Mental health has been at the forefront of conversations around the world in recent years, with awareness growing amid the COVID-19 pandemic. These discussions have also brought to light why mental health issues are a particular concern for Americans who are Black, Indigenous, or other people of color (BIPOC).
Since 2008, July has been recognized as BIPOC Mental Health Awareness Month, and medical organizations and advocacy groups have ramped up efforts to highlight the gap in the BIPOC community finding mental health care and helping these individuals get the treatment they need.
Melanie Wilcox, PhD, an assistant professor in the Department of Psychological Sciences, Institute of Public and Preventive Health, and the Department of Psychiatry at Augusta University studies the economic barriers that people — particularly BIPOC Americans — face as a result of historic marginalization and the resulting challenges for mental health.
“BIPOC Mental Health Month is an opportunity for us to raise awareness while also encouraging people to advocate and take action with regard to the mental health detriments experienced by people of color as a result of systemic and structural racism,” Wilcox said.
BIPOC Americans have traditionally experienced mental health disorders at similar rates as white Americans.

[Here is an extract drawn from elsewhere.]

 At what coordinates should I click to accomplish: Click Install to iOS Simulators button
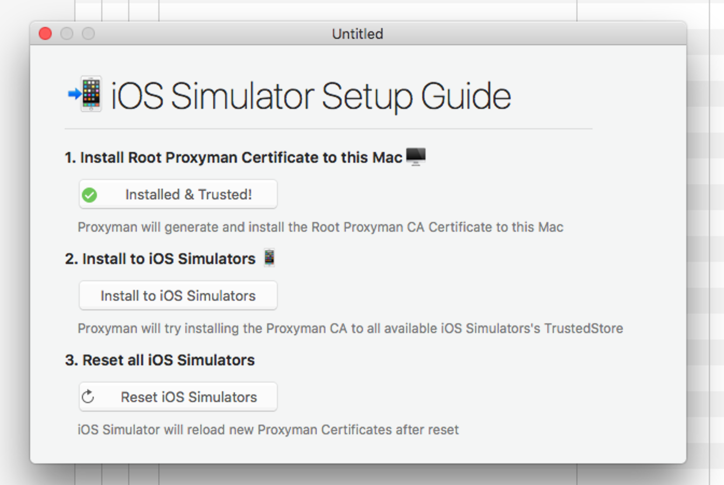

However, the Department of Health revealed that BIPOC Americans “have less access to mental health care, are less likely to get needed treatment, and are more likely to delay care or not seek it at all. When BIPOC Americans do get mental health treatment, it is likelier to be low quality.”
In recent years, police brutality against Black individuals and hate crimes against Asian people have made national news, adding to the mental struggles that BIPOC individuals face and making it more difficult for them to heal when mental health care is not easily accessible.
“Different statistics suggest that BIPOC individuals experience some mental health concerns at greater rates while some suggest that they experience mental health concerns at about the same rates,” Wilcox said.
“Either way, their access to quality mental health treatment is much poorer than the access to mental health treatment and quality mental health treatment that white people tend to experience. On top of this, they experience more detrimental stressors, such as experiencing various forms of racism, and then they aren’t able to access the mental health care that they need to actually start to heal from those things.”
Issues surrounding mental health for BIPOC Americans are not endured by only adults, but also students of all ages. Among her numerous areas of research, Wilcox studies racial and economic inequities, racism and antiracism, the student loan debt crisis, socioeconomic status and social class.
“My studies have included racial and socioeconomic disparities in higher education, not the things that are necessarily academic focused, but rather the things that keep students from being able to focus on their academics,” Wilcox said.
“Students of color and lower socioeconomic status students experience greater food insecurity and greater housing insecurity, so they’re struggling to get their basic needs met, much less any higher order needs than that. Experiencing these stressors where you can’t get even your most basic needs met is a significant detriment to mental health,” Wilcox said.
“We have to do more to help attend to some of these real stressors in the environment, whether that is racism in the most explicit sense, or again, the racial disparities as a result of historic racism.”
One problem that Wilcox is hoping will continue to be addressed is the way systems of oppression are discussed within the medical professions, particularly in the field of mental health.
“One of the things I study is culturally responsive care, and I encourage people to challenge the use of the word ‘culture’ in certain contexts. Very often people, and especially people of color, are told to just think about their problems differently or sometimes their concerns about the very real racist stressors that they are experiencing in their environment are minimized,” Wilcox said.
“This is an opportunity for us to raise awareness of that fact and to encourage people to get involved by advocating, including the other 11 months out of the year, to better increase access to quality mental health services for people of color.”